■ THE DATA:
○ ○ ○ ○ ○

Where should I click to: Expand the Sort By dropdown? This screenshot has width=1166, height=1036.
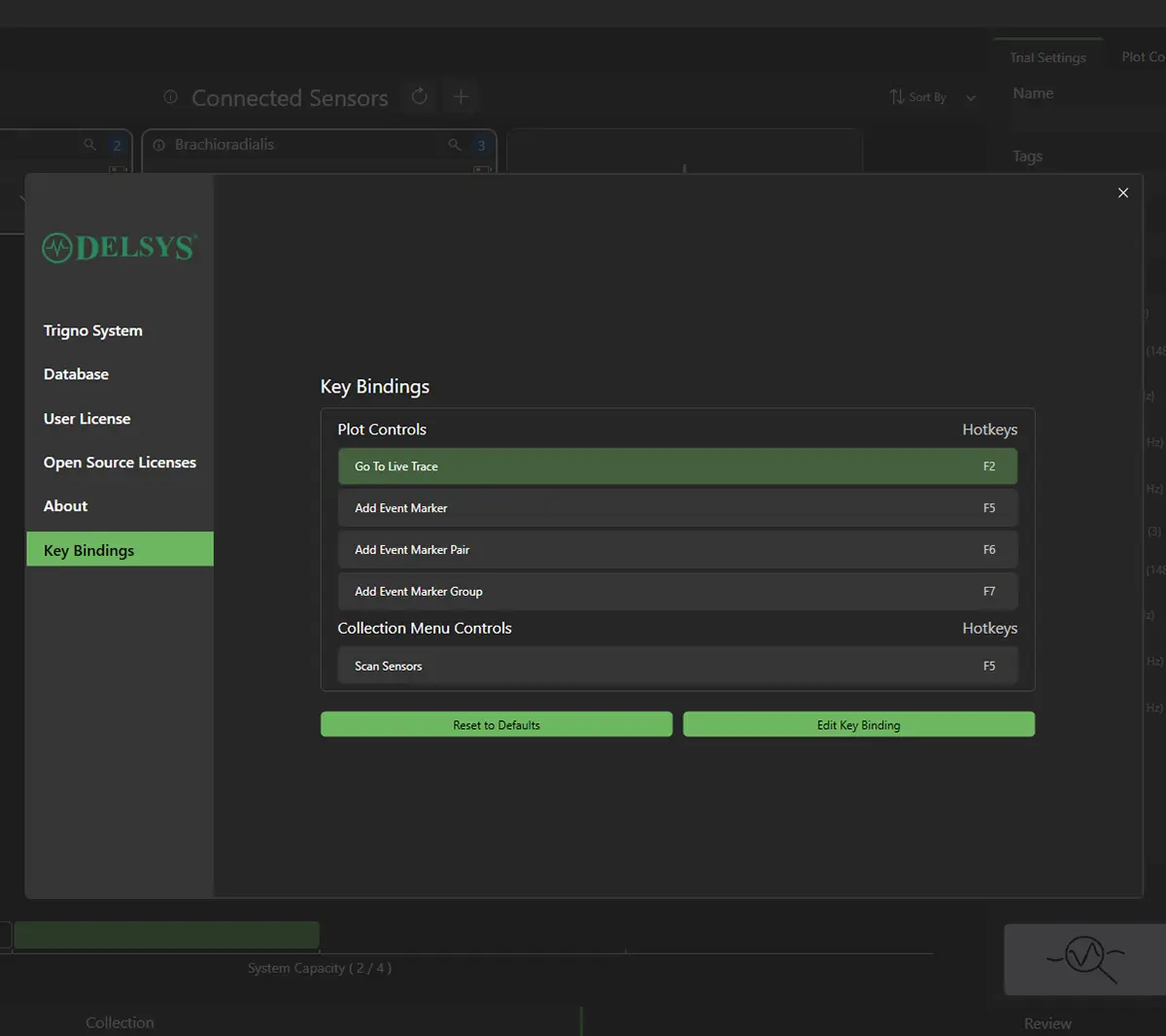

○ ○ ○ ○ ○

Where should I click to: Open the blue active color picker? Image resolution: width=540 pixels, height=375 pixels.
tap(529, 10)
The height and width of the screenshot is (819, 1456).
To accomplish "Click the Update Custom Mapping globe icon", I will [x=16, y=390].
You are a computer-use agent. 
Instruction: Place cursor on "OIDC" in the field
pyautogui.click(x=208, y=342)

○ ○ ○ ○ ○

■ WHAT TO WORK ON:
Copy the records word for word, beginning at the line containing "Where should I click to: Open" and ending after the line containing "pyautogui.click(x=208, y=342)".

■ SOLUTION TO THIS EXERCISE:
Where should I click to: Open the blue active color picker? Image resolution: width=540 pixels, height=375 pixels.
tap(529, 10)
The height and width of the screenshot is (819, 1456).
To accomplish "Click the Update Custom Mapping globe icon", I will [x=16, y=390].
You are a computer-use agent. 
Instruction: Place cursor on "OIDC" in the field
pyautogui.click(x=208, y=342)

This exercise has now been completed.